António Guterres tentou; muitos acharam impossível mas a coisa pegou. Gradualmente, 16 zonas de conflito estavam a alinhar no projecto e vários Países do Security Council da ONU elaboraram projectos de uma Resolução nesse sentido. De repente, no dia em que se comemorava o fim da II WW, os Russos disseram que necessitavam de mais tempo para estudar as propostas e os Estados Unidos roeram definitivamente a corda.
Realmente … leva-nos a pensar que os cinco Países do Conselho de Segurança da ONU são também os cinco maiores exportadores de armas mundiais.

(EXTRACT OF AN ARTICLE ON – THE PASSBLUE independent coverage of the UN)
After six weeks of negotiations, the United States shot down hopes for a resolution to be approved in the United Nations Security Council on May 8, refusing to back worldwide cease-fires as the US continues to castigate China and the World Health Organization for the Covid-19 pandemic. Meanwhile, momentum behind tenuous cease-fires is vanishing, experts say.
The long-awaited moment for the Council to approve a resolution supporting the UN secretary-general’s March 23 call to pause fighting in war zones during the coronavirus crisis may be gone for now. The resolution had come close to getting through, it seemed, by Thursday night, May 7, according to some diplomats. France and Tunisia had circulated a redraft of the resolution, obtained by PassBlue, with compromise language about the WHO. The new formulation expressed support for “all relevant entities of the United Nations system, including specialized health agencies,” in obvious reference to the WHO without naming it. The organization is the UN’s only specialized health agency.
France brandished its diplomatic skills as a permanent Council member to get the draft put under silence procedure — a span of time allowing parties to object — until 2 P.M. Friday, Eastern Daylight Time.
Hopes were high among most Council members that the resolution would see the light of day by the deadline, especially because on Friday the Council was holding an enormous meeting, albeit online, with an array of high-level government officials to commemorate the end of World War II in Europe. The latest draft resolution — it has gone through numerous iterations — had overcome many obstacles laid by the US and China. Estonia was the first Council member to submit a draft resolution on the pandemic in early March but was swatted down mainly by China for including human-rights references, one diplomat said. Then, a French-led draft was circulated, focusing on the global cease-fire; it was eventually merged with one led by Tunisia. That version, with more changes, was the one put under silence procedure late last week.

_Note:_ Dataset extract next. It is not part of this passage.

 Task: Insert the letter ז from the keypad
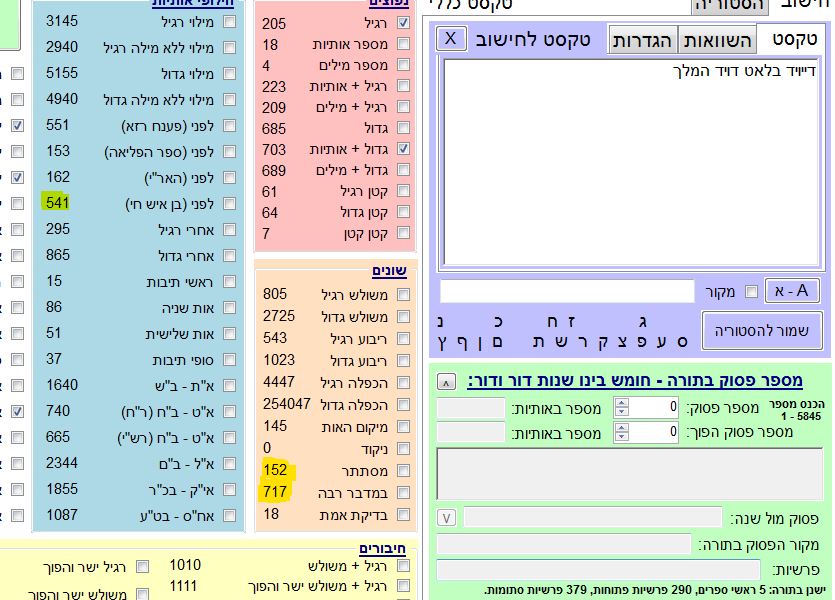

Around noon on Friday, May 9, silence was broken, even though several diplomats told PassBlue that senior US officials had shown signs the night before that the US was on board. But on Friday, Russia also said it needed more time to consider the draft; as one diplomat put it, Russia woke up and had to insert itself into the process.
In rejecting the draft, the US State Department said that the Security Council should either proceed with a resolution limited to support for a cease-fire or a broadened resolution “that fully addresses the need for renewed member state commitment to transparency and accountability in the context of Covid-19.”